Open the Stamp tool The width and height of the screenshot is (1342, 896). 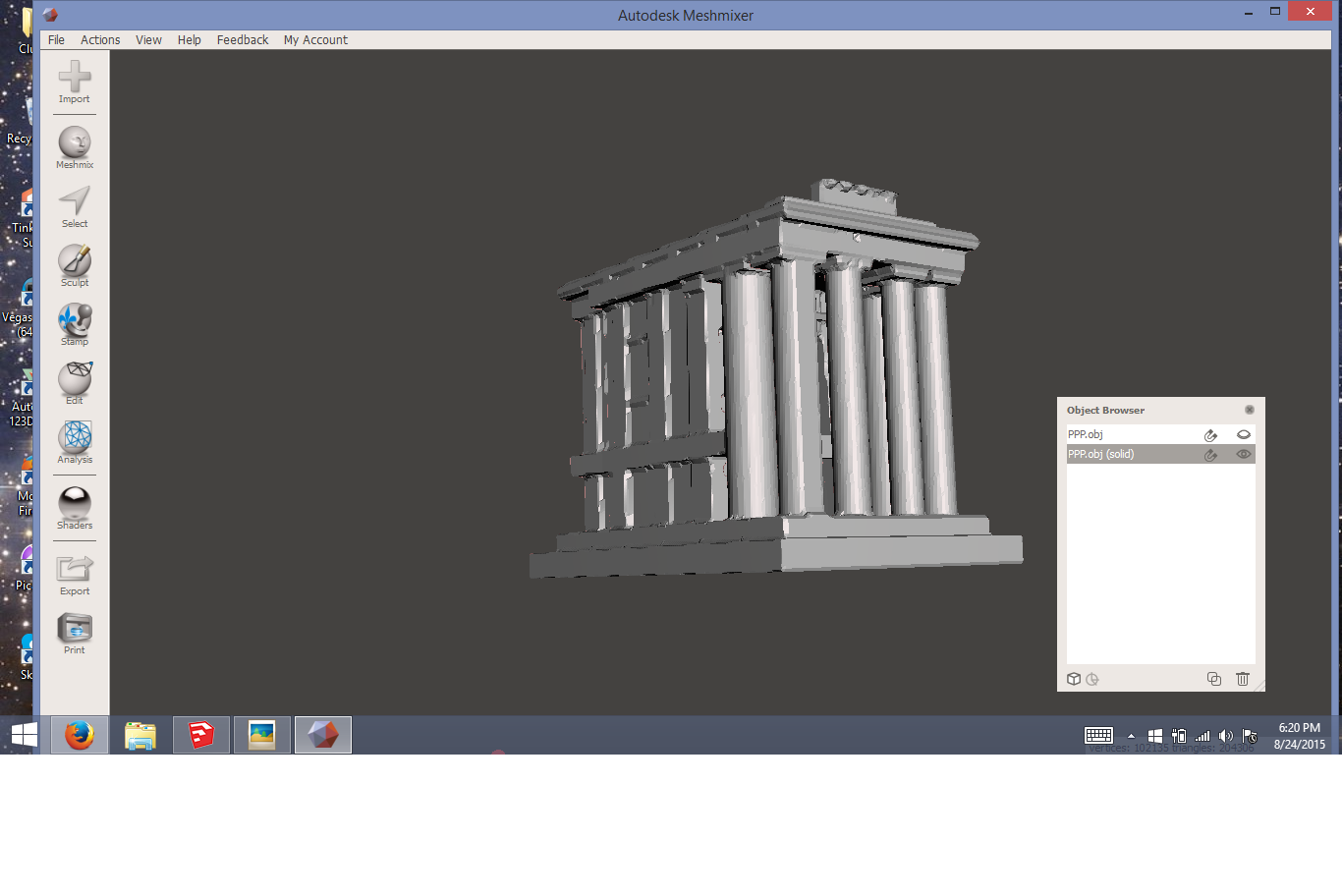click(74, 320)
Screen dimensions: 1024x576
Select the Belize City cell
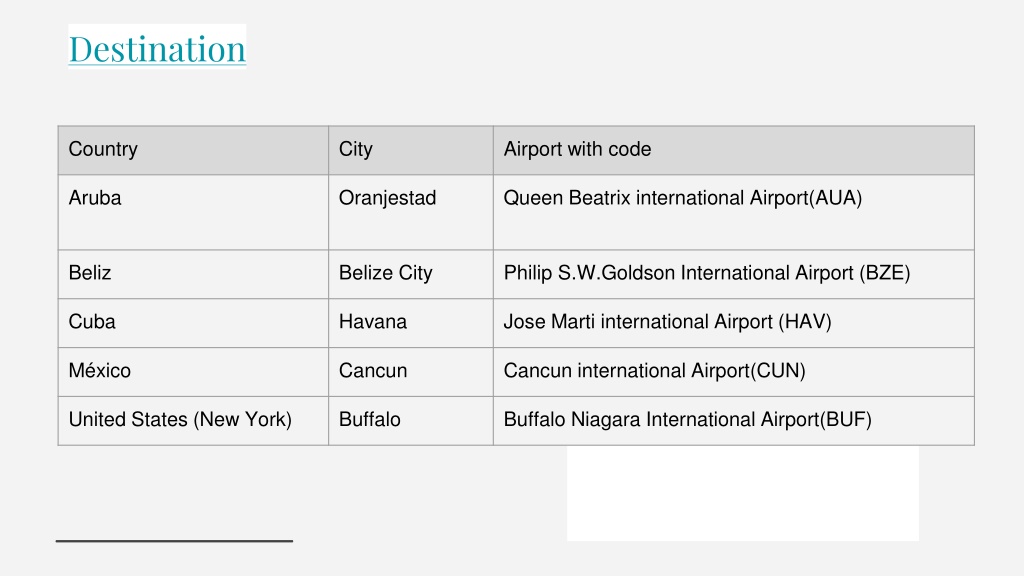click(411, 274)
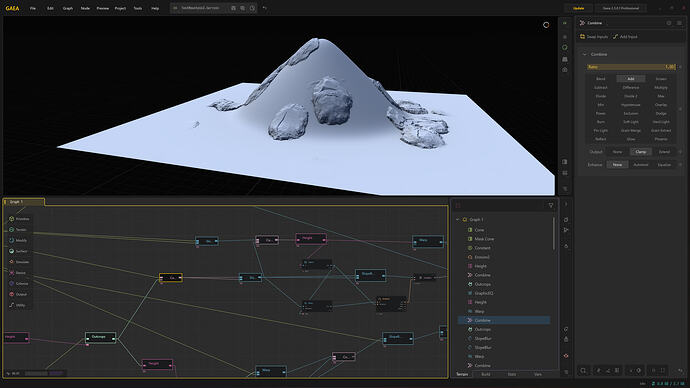Select the Add blend mode option
The width and height of the screenshot is (690, 388).
point(631,79)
# # # # #
Task brief
Transcribe exactly the lines from the one holding "Screen dimensions: 1024x576" through the final line of the material above, both ends included; any pictures should be dropped.

Answer to this problem
Screen dimensions: 1024x576
Select the Belize City cell
click(411, 274)
Select the Add blend mode option
The width and height of the screenshot is (690, 388).
point(631,79)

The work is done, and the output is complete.